Cosmological Spacetimes from Negative Tension Brane Backgrounds
C. P. Burgess, F. Quevedo, S. -J. Rey, G. Tasinato, I. Zavala
TL;DR
The paper addresses cosmologies sourced by negative-tension branes within Einstein-dilaton-Maxwell theory, constructing explicit time-dependent spacetimes with horizons that separate static near-brane regions from expanding cosmological interiors. It develops both a simple Schwarzschild-like seed and a general dilaton-generalized Maxwell-Einstein solution framework, characterized by harmonic functions h_± and charges Q, describing a pair of oppositely charged, negative-tension q-branes. The work analyzes horizon structure, charges and tensions, geodesic behavior, stability, particle production, and Hawking-like thermodynamics, and demonstrates that the asymptotic regions can be flat while the near-horizon region exhibits a universal geometry. These models provide tractable, horizon-containing cosmologies with potential links to S-branes and orientifold-like negative-tension objects, offering insights into early-universe dynamics and causal structure in the presence of negative tension.
Abstract
We identify a time-dependent class of metrics with potential applications to cosmology, which emerge from negative-tension branes. The cosmology is based on a general class of solutions to Einstein-dilaton-Maxwell theory, presented in {hep-th/0106120}. We argue that solutions with hyperbolic or planar symmetry describe the gravitational interactions of a pair of negative-tension $q$-branes.

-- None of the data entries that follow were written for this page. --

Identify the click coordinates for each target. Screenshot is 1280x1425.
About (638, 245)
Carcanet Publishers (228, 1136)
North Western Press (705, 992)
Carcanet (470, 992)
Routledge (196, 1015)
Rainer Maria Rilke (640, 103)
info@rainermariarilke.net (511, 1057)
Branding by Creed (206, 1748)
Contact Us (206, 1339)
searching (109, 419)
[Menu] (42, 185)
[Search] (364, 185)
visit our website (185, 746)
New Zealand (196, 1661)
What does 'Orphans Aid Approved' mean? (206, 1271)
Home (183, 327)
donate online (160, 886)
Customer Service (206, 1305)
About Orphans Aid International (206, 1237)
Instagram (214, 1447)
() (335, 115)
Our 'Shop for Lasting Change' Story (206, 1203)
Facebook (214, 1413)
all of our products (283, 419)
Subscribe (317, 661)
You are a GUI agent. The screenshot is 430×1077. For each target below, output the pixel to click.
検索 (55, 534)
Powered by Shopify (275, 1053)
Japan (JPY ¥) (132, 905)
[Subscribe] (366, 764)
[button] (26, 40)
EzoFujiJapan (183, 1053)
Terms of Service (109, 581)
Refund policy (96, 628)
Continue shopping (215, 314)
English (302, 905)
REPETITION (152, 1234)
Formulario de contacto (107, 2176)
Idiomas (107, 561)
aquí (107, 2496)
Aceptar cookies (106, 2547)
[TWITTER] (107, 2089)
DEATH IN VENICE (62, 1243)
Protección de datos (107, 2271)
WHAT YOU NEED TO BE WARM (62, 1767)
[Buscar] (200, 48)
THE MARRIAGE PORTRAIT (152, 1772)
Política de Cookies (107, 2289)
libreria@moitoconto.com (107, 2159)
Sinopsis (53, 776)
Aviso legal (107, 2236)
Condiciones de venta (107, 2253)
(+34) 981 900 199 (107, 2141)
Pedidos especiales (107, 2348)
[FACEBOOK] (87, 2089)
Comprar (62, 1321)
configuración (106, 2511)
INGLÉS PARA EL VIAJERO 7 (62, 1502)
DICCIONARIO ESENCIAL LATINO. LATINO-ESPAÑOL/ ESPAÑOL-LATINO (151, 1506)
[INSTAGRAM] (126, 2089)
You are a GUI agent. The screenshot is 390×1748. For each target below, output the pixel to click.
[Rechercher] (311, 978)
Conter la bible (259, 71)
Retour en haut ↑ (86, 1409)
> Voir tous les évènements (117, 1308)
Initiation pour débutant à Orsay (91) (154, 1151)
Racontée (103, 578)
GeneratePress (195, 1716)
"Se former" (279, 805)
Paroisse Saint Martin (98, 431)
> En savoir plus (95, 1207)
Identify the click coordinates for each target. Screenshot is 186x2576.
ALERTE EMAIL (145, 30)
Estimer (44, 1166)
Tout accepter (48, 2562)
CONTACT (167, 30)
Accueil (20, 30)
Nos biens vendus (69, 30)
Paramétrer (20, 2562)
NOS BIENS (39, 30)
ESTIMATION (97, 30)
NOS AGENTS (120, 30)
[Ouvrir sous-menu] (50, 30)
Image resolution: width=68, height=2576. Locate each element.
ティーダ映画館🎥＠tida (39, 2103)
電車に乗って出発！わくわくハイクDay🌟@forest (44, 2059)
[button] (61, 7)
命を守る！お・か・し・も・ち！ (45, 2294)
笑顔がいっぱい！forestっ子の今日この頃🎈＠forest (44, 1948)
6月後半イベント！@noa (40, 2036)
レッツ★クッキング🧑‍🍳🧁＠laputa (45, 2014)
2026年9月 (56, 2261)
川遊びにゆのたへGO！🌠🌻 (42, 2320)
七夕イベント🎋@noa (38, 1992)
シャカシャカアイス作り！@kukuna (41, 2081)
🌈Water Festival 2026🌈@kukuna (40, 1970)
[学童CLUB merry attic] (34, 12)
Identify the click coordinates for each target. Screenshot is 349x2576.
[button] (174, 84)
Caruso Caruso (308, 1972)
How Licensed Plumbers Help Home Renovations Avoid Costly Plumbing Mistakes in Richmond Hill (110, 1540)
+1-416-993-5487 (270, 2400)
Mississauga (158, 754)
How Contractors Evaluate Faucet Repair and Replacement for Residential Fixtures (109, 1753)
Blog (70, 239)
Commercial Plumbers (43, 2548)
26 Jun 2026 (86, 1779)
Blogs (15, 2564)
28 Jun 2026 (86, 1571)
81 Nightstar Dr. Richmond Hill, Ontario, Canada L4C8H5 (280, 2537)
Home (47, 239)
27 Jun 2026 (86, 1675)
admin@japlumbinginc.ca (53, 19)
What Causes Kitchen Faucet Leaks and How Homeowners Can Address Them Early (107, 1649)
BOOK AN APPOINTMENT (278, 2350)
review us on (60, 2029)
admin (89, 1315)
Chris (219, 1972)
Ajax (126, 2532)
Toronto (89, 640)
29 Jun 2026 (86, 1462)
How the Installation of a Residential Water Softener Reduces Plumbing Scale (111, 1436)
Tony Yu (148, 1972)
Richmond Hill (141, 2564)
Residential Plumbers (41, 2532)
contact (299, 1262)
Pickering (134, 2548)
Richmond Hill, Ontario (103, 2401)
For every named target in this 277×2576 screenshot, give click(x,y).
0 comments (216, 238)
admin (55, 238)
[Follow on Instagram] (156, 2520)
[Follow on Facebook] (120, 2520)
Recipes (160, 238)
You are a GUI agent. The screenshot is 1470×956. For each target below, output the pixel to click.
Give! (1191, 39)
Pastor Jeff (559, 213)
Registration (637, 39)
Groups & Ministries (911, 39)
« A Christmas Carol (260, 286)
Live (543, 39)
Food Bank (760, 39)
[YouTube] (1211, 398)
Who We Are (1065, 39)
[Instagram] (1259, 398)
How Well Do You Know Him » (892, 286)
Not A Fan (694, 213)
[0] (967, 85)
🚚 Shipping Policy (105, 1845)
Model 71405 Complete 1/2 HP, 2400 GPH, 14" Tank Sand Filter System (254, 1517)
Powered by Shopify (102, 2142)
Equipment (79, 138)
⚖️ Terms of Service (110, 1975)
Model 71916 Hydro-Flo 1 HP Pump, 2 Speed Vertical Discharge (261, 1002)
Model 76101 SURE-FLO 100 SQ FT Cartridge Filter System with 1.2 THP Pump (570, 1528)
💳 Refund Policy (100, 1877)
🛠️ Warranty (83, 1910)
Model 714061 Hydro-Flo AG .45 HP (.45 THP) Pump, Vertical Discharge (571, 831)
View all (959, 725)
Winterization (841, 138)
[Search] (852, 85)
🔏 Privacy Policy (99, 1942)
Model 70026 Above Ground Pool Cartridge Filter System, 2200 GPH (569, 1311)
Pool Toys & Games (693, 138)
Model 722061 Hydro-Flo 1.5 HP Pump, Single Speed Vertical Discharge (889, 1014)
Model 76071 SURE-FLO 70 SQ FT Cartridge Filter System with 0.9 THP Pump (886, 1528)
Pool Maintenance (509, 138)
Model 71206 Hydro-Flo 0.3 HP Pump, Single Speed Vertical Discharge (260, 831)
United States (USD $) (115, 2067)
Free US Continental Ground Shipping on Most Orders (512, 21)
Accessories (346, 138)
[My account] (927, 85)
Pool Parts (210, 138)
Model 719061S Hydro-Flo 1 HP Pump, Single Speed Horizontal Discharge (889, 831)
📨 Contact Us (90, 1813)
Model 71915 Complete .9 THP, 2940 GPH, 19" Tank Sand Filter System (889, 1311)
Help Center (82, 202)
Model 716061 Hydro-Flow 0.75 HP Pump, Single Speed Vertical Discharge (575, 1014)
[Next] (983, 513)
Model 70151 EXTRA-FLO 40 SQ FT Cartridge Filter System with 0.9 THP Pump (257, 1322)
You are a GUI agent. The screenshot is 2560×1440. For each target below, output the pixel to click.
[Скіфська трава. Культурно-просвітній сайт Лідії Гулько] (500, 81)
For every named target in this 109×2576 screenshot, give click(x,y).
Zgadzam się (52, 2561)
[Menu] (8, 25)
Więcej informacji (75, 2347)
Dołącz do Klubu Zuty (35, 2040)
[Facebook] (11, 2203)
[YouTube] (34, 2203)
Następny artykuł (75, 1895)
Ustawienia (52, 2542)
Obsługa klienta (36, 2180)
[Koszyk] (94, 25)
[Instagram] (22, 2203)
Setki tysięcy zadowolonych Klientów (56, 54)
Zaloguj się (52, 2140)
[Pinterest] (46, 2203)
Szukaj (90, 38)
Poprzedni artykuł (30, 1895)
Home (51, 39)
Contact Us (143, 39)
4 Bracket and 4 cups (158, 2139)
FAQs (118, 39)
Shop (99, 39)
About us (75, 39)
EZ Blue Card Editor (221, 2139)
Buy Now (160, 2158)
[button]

These spacetimes are static near each brane, but become time-dependent and expanding at late epoch -- in some cases asymptotically approaching flat space. We interpret this expansion as being the spacetime's response to the branes' presence. The time-dependent regions provide explicit examples of cosmological spacetimes with past horizons and no past naked singularities. The past horizons can be interpreted as S-branes. We prove that the singularities in the static regions are repulsive to time-like geodesics, extract a cosmological `bounce' interpretation, compute the explicit charge and tension of the branes, analyse the classical stability of the solution (in particular of the horizons) and study particle production, deriving a general expression for Hawking's temperature as well as the associated entropy.